22 of 438 comments (clear)

  1. still same bandwidth by boolean0 · · Score: 4, Interesting

    people are still using the same amount of bandwidth payed for, no matter how many machines are using it. when will these companies realize that many people have multiple computers in their home?

    1. Re:still same bandwidth by SWroclawski · · Score: 4, Interesting

      Well every industry goes through this it seems (at least in the US).

      The phone company used to care how many phones you had. Then the cable company charged per teleivion, and some ISPs care how many computers you have.

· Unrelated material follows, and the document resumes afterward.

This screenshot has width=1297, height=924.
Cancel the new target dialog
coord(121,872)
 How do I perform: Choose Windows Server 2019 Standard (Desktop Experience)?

      The key difference I see is the two previous mentioned industries had those issues resolved by regulation. Regulating consumer grade ISPs might not be a bad thing and finally set limits on things like number of computers or port restriction. And if not- at least we'll know what "comsumer grade" service is and all switch to "Small Office" connections, which already seem to be the way to go for people who actually want to use thier internet connection at home.

      - Serge Wroclawski

    2. Re:still same bandwidth by SWroclawski · · Score: 4, Interesting

      Indeed, NAT is (in this context) just a modern day television splitter.

      While the ISPs may go after a few people- I have serious doubts that the practice will become widespread. Just as the TV splitter was commodity, so are cheap NATs. Heck, some expensive cable modems you can buy in the store come with NAT!

      The products are already sold as "Cable Modem Routers".

      It is, of course, possible that the ISPs and media publishers would go after home user, but it's likely they'd do it over bandwidth consumption or trading copyrighted material rather than just NATing. Going after them just for NATing wouldn't benefit them. The ISP looses a customer and gets a bad reputation, the home electronics company gets mad at the ISP and the customer looses.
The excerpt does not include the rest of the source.